PSO aktuell - Der Ratgeber bei Schuppenflechte (Psoriasis)

DER RATGEBER BEI SCHUPPENFLECHTE

 

Aus PSO aktuell Dezember 2004

 

 

Was tun gegen Bakterien?

Seit etwa 14 Jahren habe ich Schuppenflechte, die sich nun schon einige Zeit als Psoriasis guttata äußert. Wie inzwischen durch den Dermatologen festgestellt wurde, habe ich stark erhöhte Antistreptolysin-Werte, zuletzt über 500. Ich musste ein Antibiotikum einnehmen, die Hauterscheinungen wurden wesentlich besser. Nun werden sie wieder schlimmer, ich bekomme am ganzen Körper kleine rote Punkte. Mein Arzt hat mir Immunosporin® verschrieben, aber ich habe Angst vor der ständigen Tabletteneinnahme, da mein Immunsystem doch ziemlich geschwächt ist. Kann ich es denn nicht durch Spritzen wie Thymus oder Dioxychlor stärken? Und wie lässt sich der hohe Antistreptokokkenwert dauerhaft ohne Antibiotikum senken?

Ingrid L.

 

 

PSO aktuell: Das zeitliche Zusammentreffen von Streptokokken-Infektion und tropfenförmiger Psoriasis guttata ist oft nachgewiesen worden und nach den heutigen Vorstellungen zur Entstehung der Schuppenflechte auch erklärbar. Die Bakterien sondern verschiedene Eiweiße ab, z. B. Streptolysin O. Der infizierte Organismus bildet dagegen Abwehrstoffe, die sich mit der Anti-Streptolysin-O-Reaktion (ASO) messen lassen. Bei Erwachsenen gelten Werte über 200 internationale Einheiten je Milliliter als krankhaft, die bei etwa drei Viertel der untersuchten Psoriasis-Patienten gefunden wurden.
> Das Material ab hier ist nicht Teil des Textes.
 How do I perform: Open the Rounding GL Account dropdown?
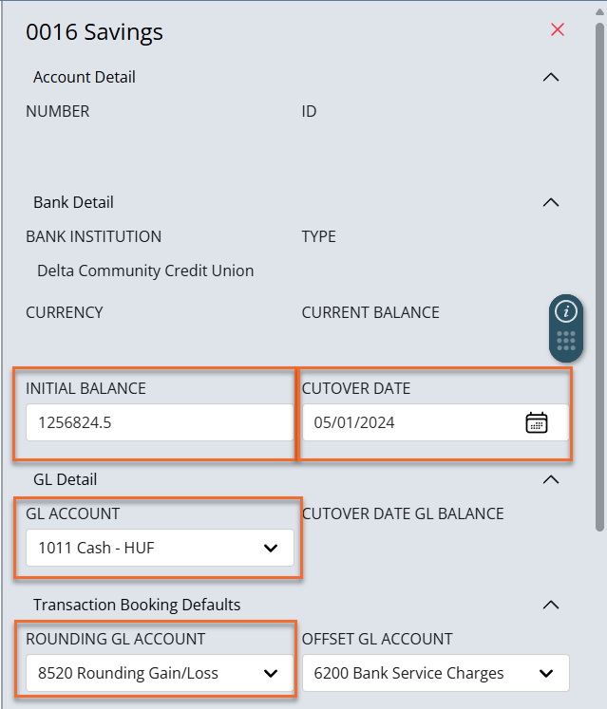160,673
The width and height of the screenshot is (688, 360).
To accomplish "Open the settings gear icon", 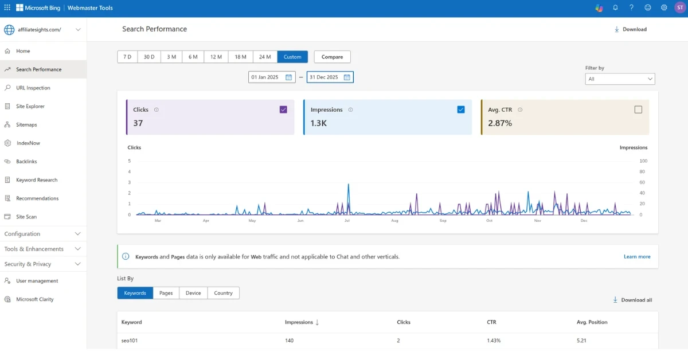I will pos(664,8).
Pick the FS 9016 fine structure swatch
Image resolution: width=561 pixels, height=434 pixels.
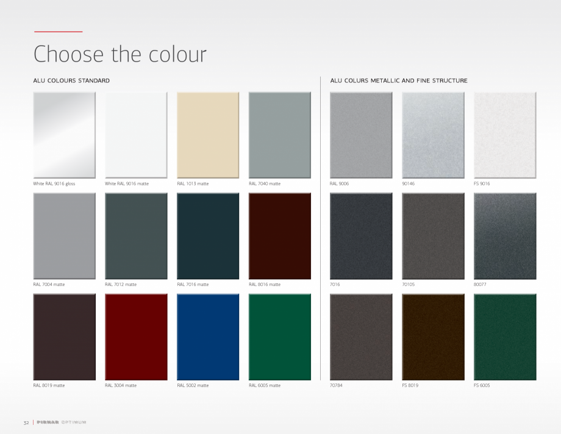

Die vereinzelten Berichte, dass Antibiotika die Schuppenflechte bessern, bestätigten kontrollierte Studien nicht. Dennoch werden sie bei der plötzlich wie ein Ausschlag erscheinenden Schuppenflechte selbst dann empfohlen, wenn keine Infektzeichen wie eitrige Mandelentzündung vorhanden sind (Hautarzt 52, 344-345; 2001). Zur Therapie eignen sich nach Auskunft dermatologischer Fachleute besonders äußerliche Kortisonanwendungen in Kombination mit UVB-Bestrahlung. Für Ciclosporin, den Wirkstoff in Immunosporin®, ist Psoriasis guttata keine anerkannte Indikation. Thymus-Spritzen sind wie viele andere Mittel zur allgemeinen Stärkung des Immunsystems umstritten. Zur Wirksamkeit von Dioxychlor, das als „natürliches Antibiotikum" in homöopathischer Zubereitung angeboten wird, kennen wir keine überzeugenden Belege. Günstige Effekte werden für die Klimatherapie an der Nordsee oder im Hochgebirge (Davos) beschrieben im Sinne der „Umstimmung" durch die Witterungsreize. Sie fordern die Regulationsfähigkeit des Körpers heraus und erhöhen die Widerstandskraft.